Drinking Water Treatment Plant

Drinking water treatment plants are used to remove particles and organisms that lead to diseases and protect the public’s welfare and supply pure drinkable water to the environment, people and living organisms. In addition, they also provide drinking water that is pleasant to the senses: taste, sight and smell and provide safe, reliable drinking water to the communities they serve.

Water treatment, as a word originally means the act or process of making water more potable or useful, as by purifying, clarifying, softening or deodorizing it.

To provide drinking water to the public is one of the most important tasks of communities and the design of water supply systems has to follow the rules of engineering sciences and also needs technical knowledge and practical experience. Water is treated differently in different communities depending on the quality of the water which enters the plant. For example; groundwater requires less treatment than water from lakes, rivers and streams.

Stages of Drinking Water treatment plant are as follows:-

Coagulation

removes dirt and other particles suspended in water. Alum and other chemicals are added to water to form tiny sticky particles called “floc” which attract the dirt particles. The combined weight of the dirt and the alum (floc) become heavy enough to sink to the bottom during sedimentation.

Sedimentation

The heavy particles (floc) settle to the bottom and the clear water moves to filtration.

Filtration

he water passes through filters, some made of layers of sand, gravel and charcoal that help remove even smaller particles.

Disinfection

A small amount of chlorine is added or some other disinfection method is used to kill any bacteria or microorganisms that may be in the water.

Storage

Water is placed in a closed tank or reservoir for disinfection to take place. The water then flows through pipes to homes and businesses in the community.

### Information given
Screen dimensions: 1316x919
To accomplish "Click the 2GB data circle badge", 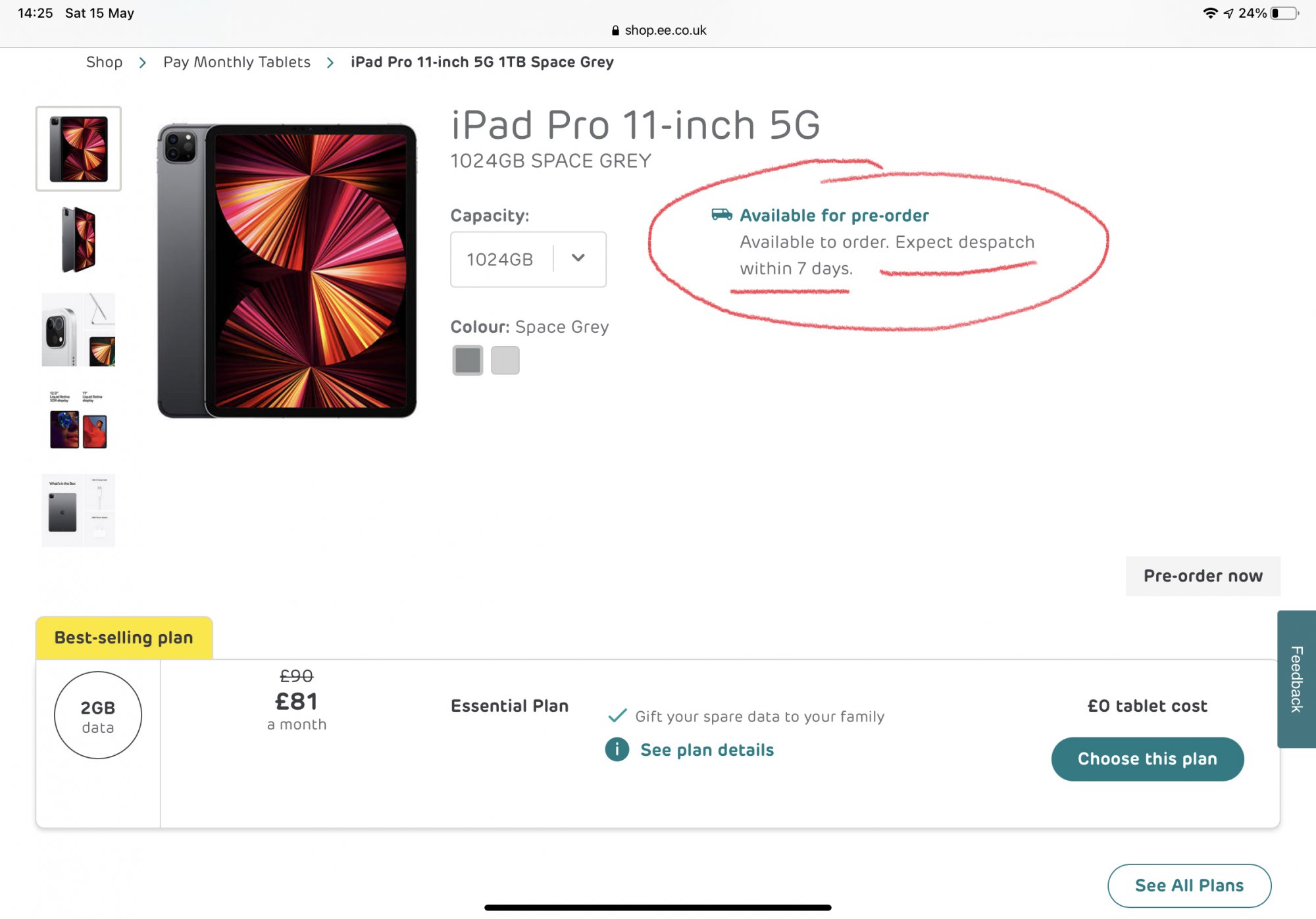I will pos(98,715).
...
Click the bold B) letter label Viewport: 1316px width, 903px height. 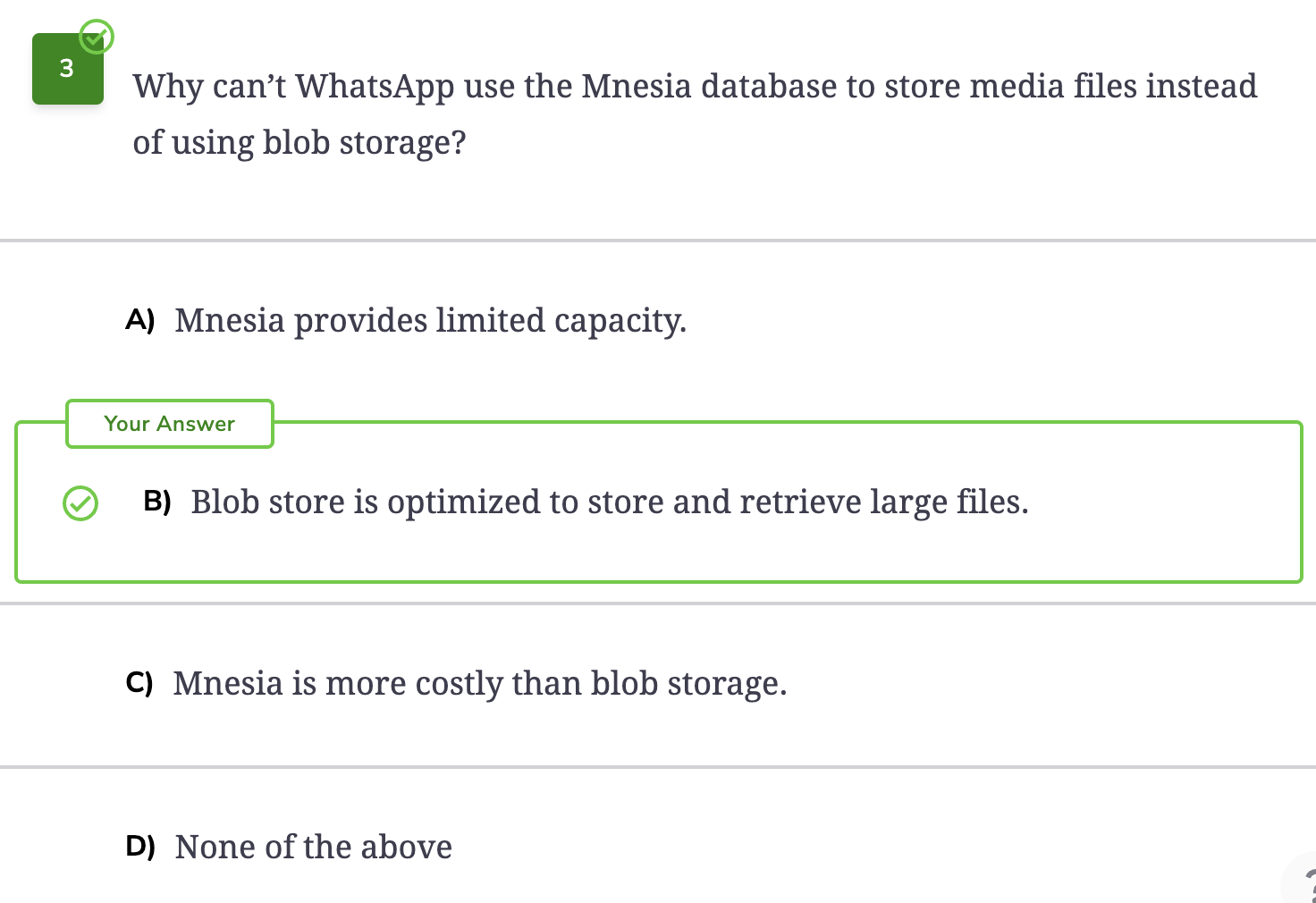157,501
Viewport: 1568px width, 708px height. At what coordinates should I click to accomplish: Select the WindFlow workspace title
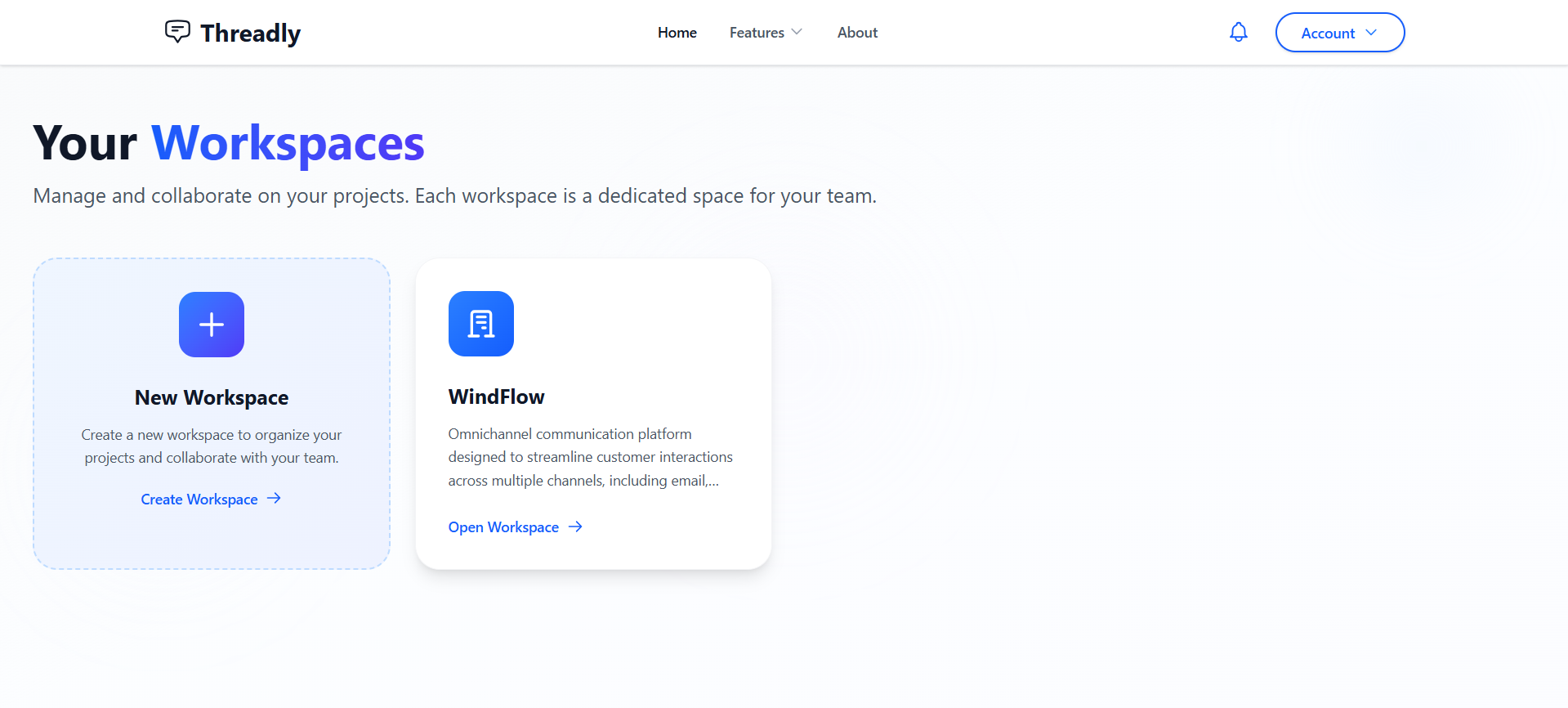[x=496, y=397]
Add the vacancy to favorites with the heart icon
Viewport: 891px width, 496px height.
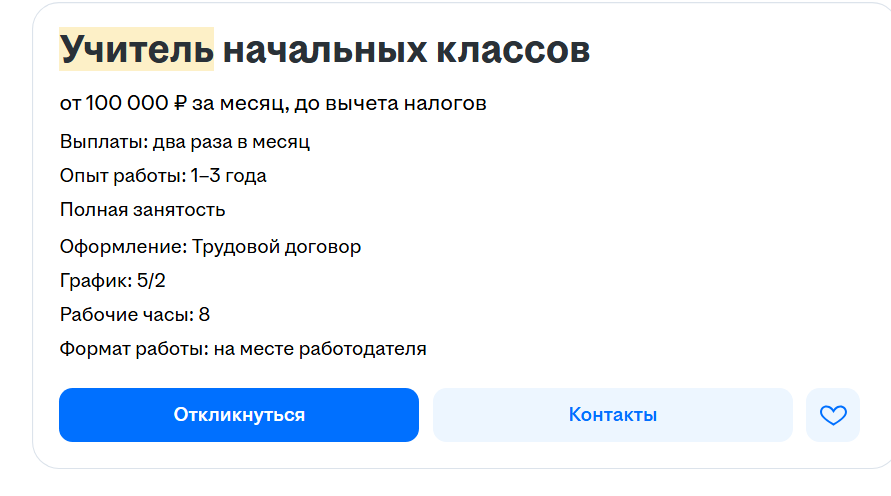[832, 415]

### Tasks to carry out
1. Answer these questions about the water treatment text:
(a) Which kind of water needs less treatment than water from lakes, rivers and streams?
(b) What is added to water during coagulation to form floc?
(c) Where is water placed during the storage stage?
2. Please write out the part of the water treatment text from "Water is placed" up to and including "in the community.".

### Set of answers
1.
(a) Groundwater
(b) Alum and other chemicals
(c) In a closed tank or reservoir

2.
Water is placed in a closed tank or reservoir for disinfection to take place. The water then flows through pipes to homes and businesses in the community.